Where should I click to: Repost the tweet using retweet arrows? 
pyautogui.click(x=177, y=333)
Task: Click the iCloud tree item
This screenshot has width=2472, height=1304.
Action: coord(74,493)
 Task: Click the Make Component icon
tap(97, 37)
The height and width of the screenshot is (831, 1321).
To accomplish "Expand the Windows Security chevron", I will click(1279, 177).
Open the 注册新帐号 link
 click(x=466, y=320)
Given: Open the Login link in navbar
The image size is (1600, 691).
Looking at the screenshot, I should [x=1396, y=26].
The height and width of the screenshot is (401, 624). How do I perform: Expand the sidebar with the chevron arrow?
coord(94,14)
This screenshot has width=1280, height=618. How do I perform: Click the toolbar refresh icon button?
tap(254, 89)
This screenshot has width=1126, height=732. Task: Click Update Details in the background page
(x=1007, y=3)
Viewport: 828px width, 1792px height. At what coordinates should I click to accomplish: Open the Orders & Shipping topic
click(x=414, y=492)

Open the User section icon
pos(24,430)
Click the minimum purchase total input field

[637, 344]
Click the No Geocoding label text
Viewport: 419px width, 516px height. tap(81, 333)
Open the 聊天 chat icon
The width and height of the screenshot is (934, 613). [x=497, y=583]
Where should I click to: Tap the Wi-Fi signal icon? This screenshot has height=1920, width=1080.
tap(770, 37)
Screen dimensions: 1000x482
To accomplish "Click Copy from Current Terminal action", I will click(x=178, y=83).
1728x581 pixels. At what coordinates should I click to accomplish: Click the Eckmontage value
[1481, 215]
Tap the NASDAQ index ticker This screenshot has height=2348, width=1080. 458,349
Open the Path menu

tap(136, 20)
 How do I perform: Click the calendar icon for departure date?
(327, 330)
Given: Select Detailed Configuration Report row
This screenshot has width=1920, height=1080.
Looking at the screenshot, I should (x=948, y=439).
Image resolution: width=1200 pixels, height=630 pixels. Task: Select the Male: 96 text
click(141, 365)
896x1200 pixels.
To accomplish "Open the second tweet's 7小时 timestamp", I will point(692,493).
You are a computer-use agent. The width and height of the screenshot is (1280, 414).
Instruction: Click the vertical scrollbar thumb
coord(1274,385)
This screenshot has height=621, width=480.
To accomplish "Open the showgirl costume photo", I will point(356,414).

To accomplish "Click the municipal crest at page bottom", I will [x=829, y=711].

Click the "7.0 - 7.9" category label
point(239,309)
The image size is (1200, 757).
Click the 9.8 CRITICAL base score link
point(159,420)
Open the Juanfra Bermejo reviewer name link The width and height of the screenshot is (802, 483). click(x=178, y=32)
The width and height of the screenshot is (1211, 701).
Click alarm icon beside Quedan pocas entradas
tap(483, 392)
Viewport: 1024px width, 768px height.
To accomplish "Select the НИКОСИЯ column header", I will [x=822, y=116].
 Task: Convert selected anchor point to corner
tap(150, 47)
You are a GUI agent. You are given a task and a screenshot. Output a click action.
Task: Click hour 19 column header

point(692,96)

====

- _Required action_: With the line containing "You are a GUI" as the first and the final line of the entries above as the last, write out that span exactly and nothing more.

- _Written solution_:
You are a GUI agent. You are given a task and a screenshot. Output a click action.
Task: Click hour 19 column header

point(692,96)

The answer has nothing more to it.